Sweden School Shooting: One Year Later, Trauma Remains

By Sofia Andersson

In brief

One year after a deadly school shooting in Örebro, headmaster Mattias Molin speaks about the ongoing trauma and the power of community that has helped his school survive. Students and teachers have returned to the same classrooms, taking each day as a step forward.

  • - Location: Sweden
  • - Category: Society
  • - Published: 4 February 2026 at 07:00
Sweden School Shooting: One Year Later, Trauma Remains

Illustration

Swedish school shooting survivor Mattias Molin describes a year of suffering and community in the wake of the attack at Campus Risbergska. One year after shots echoed through the halls of Campus Risbergska in Örebro, the headmaster of the adult education school, Mattias Molin, still struggles to process the events of February 4, 2025.

– There is still a feeling of unreality, he says.

For Molin and his colleagues, the crisis work continues every day. He reflects on a year that defies simple description.

– I don't know what to say. It's a completely unreasonable year, full of suffering but also of community and mutual dependence on each other.

The Day That Shattered a School

Ten teachers and students were killed and six injured when 35-year-old Rickard Andersson opened fire inside the school. Mattias Molin was eating in the lunch restaurant when loud bangs began to sound. His first thought was of an accident, perhaps a caretaker dropping a cabinet.

With a colleague, he began running toward the noises. When they reached the main corridor, they saw students pouring out of classrooms in panic.

– Some screamed 'they're shooting, they're shooting'. Then new volleys of shots came and we realized it was a live situation.

His focus became getting as many people out of the rooms as possible. He says he literally threw students out. Soon, the shots grew closer and he realized he himself needed to leave.

Hiding from the Unthinkable

Together with a colleague, he hid in a shelter inside the school. Outside, they heard shots and screams.

– You understand that it involves people fleeing for their lives.

When the fire alarm started, it drowned out the other sounds. Hours later, they could leave the room with the police tactical unit. In the corner of his eye, he saw bloodstains on the floor further away.

Outside the school, he met colleagues who told him they had seen dead people being carried out by police. His immediate thought was the need to take care of one another.

– Early on, we saw that we needed each other in this.

The Long Path Forward

That thought has been key to handling the year that has passed, Molin believes. The most important thing has been the sense of community, and making space to share grief, talk, and meet in their core mission, which is teaching.

Instruction resumed about a month after the shooting. Though it was tough, it was appreciated and functioned as a form of safe zone for many. Since August, they are back in the same premises as before.

– The place is associated with trauma, so it's a challenge for many. But I think we take steps every day by continuing to come to school, to have our lessons.

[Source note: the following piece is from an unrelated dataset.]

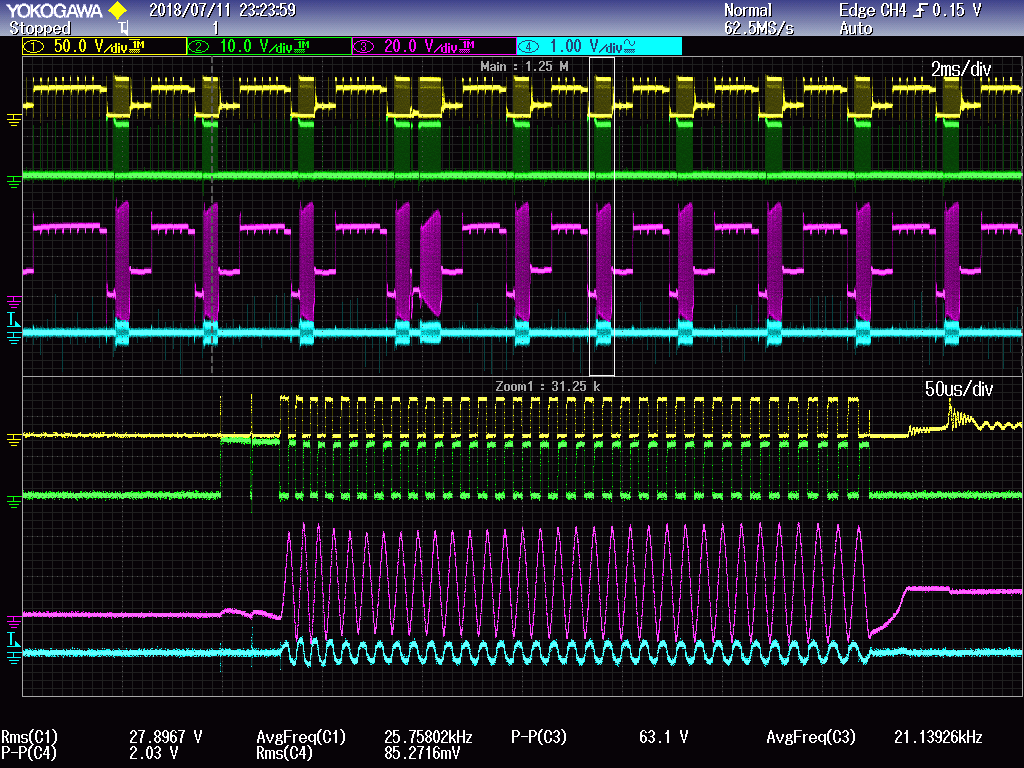Toggle channel 2 at 10.0 V/div
The height and width of the screenshot is (768, 1024).
268,46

This act of return, of persisting in a space marked by tragedy, speaks to a deeply Swedish resilience often unspoken. It's not about grand declarations, but the quiet commitment to daily life and community, or gemenskap, a word Molin returns to. The school's response mirrors a broader Swedish societal trend of seeking collective solutions and support systems in the face of individual trauma.

Life in the Aftermath

Returning to the same classrooms has been a profound challenge. Every corridor and hallway holds a memory. For the students, many of whom are immigrants learning Swedish, the school was meant to be a gateway to a new life. It became the site of a national tragedy instead.

Molin notes that the rhythm of the school day, the structure of lessons, has provided a crucial framework. It creates a necessary normalcy. The shared daily rituals, like fika, have taken on new significance as moments of quiet connection and check-ins.

There is no guidebook for this. The support from the wider Örebro community has been vital, but the internal work within the school walls is a daily, personal process for each teacher and student.

A Community Forged in Crisis

The attack on Campus Risbergska sent shockwaves through Sweden, a nation where such violence in schools is rare. It sparked national conversations on safety, mental health, and community cohesion. For the staff and students, those large debates are secondary to the immediate, human task of healing.

The mutual dependence Molin describes is perhaps the most enduring outcome. In a culture that often values self-reliance and lagom – just the right amount – this explicit need for one another has been both a hardship and a saving grace.

A year on, the feeling of unreality lingers. But so does the commitment to move forward together, one school day at a time, within the very walls where everything changed. The story of this school is now forever part of the fabric of Swedish society, a tragic reminder of vulnerability and a testament to the slow, steady work of rebuilding a community.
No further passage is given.